In this study, subject-specific cardiac models for the biventricular human heart in both healthy and diseased conditions were introduced. We provided a method for determining the mechanical parameters of the myocardium in beating hearts from computer simulations. In this study, inverse optimization was used to predict subject-specific in vivo elastic material parameters of human biventricular human models in healthy and rheumatic heart disease patients’ myocardium. The elastic diastolic mechanics were simulated using CMR-based anatomically accurate subject-specific models of thirty human biventricles (BiVs), which utilized a orthotropic constitutive law. The simulated results showed a moderate agreement of global strains with the in vivo global strains. The inclusion of CMR strains as target values in the model calibration and making use of subject-specific fiber orientation would significantly improve the model’s accuracy. Importantly, the anatomical models showed that the diseased hearts had increased myocardial tissue stiffness when compared to the healthy hearts.

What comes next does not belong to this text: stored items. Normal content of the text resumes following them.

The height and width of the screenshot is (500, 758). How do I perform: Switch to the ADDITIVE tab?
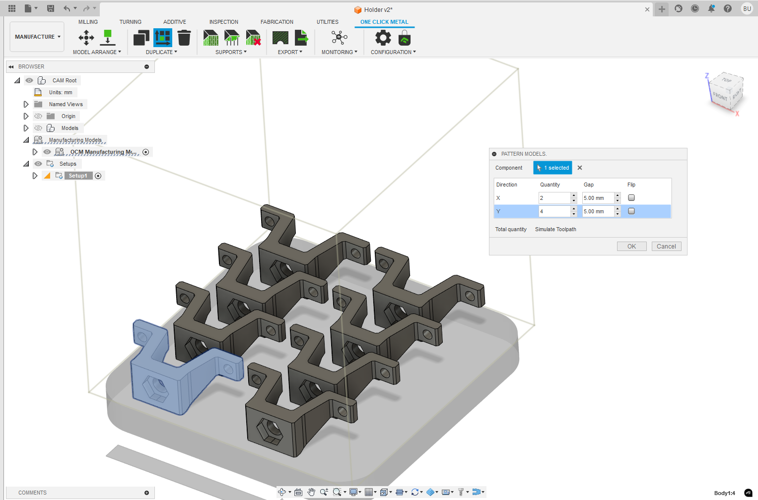[x=175, y=22]
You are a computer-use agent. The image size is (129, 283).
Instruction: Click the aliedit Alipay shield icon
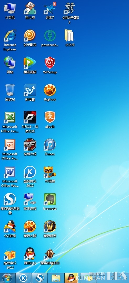50,117
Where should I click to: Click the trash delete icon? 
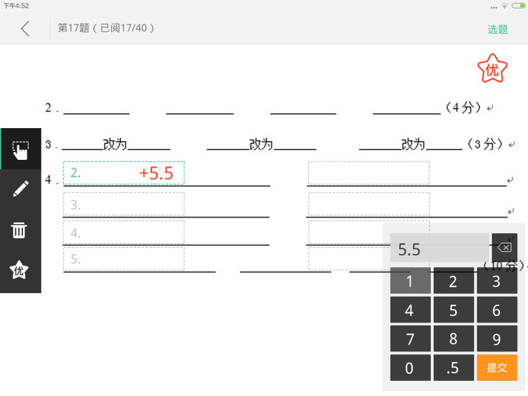click(19, 230)
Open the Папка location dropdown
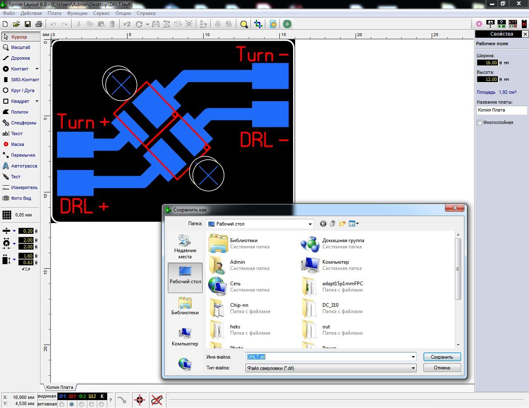 coord(310,224)
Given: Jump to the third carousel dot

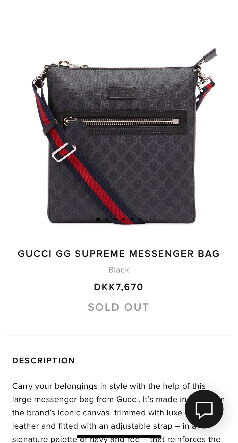Looking at the screenshot, I should tap(115, 219).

The expected stress and strain attributes in healthy and diseased hearts were qualitatively captured. Notably, we discovered a significant difference between the level of anisotropy of the RHD and healthy subjects using the ratios of the orientation-dependent parameters. The diseased heart undergoes changes in the micro-structural tissue composition due to fibrosis. These results may be useful for future computational research on heart failure treatment.